++++ Extracted data

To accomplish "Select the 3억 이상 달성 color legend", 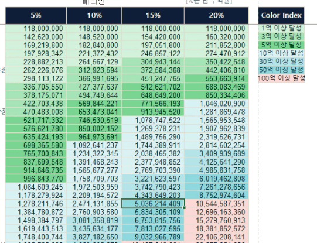I will coord(281,36).
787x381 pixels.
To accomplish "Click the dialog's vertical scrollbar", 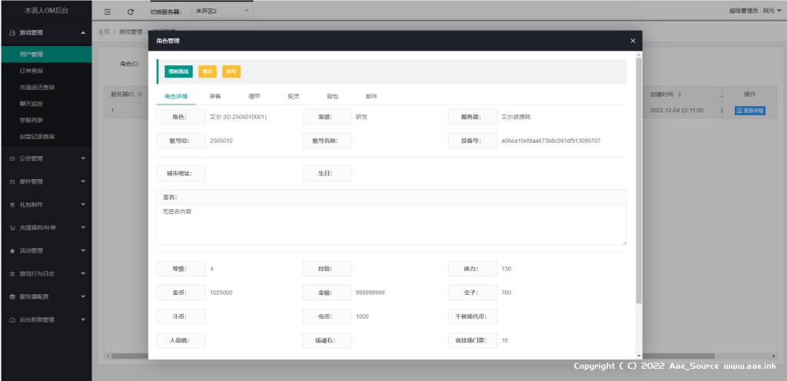I will coord(638,184).
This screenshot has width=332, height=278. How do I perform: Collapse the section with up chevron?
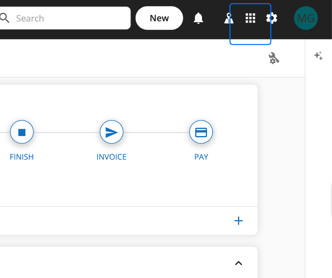[x=239, y=263]
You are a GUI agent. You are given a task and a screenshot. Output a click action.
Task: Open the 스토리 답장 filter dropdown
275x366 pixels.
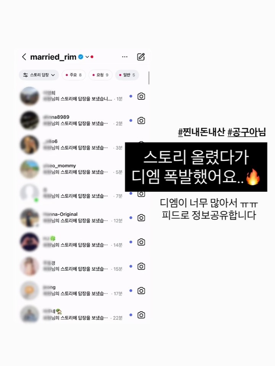coord(39,75)
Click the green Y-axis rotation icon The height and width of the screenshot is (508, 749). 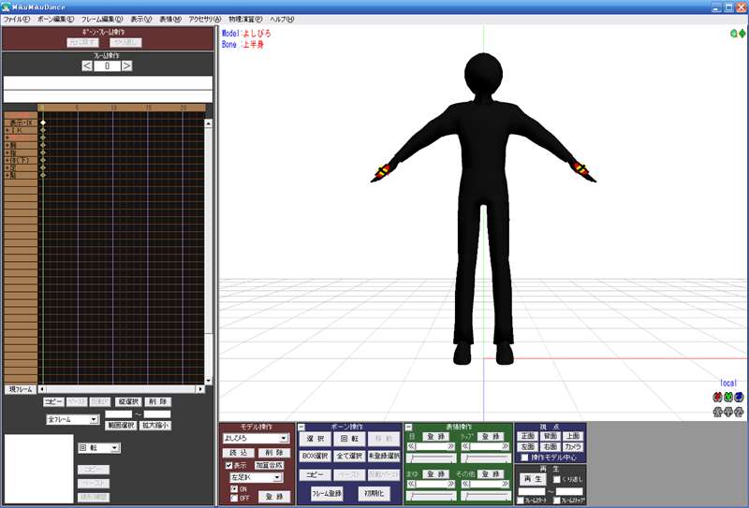click(x=727, y=396)
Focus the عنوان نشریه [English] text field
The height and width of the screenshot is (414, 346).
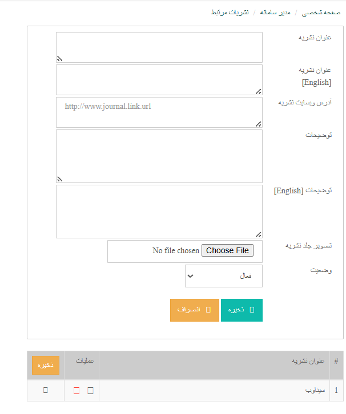pyautogui.click(x=159, y=79)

++++++++

Task prompt: Copy exactly the lines that run from the line containing "Focus the عنوان نشریه [English] text field" to the end of the data, keeping both end lines and dropping every picture.

Solution:
Focus the عنوان نشریه [English] text field
The height and width of the screenshot is (414, 346).
pyautogui.click(x=159, y=79)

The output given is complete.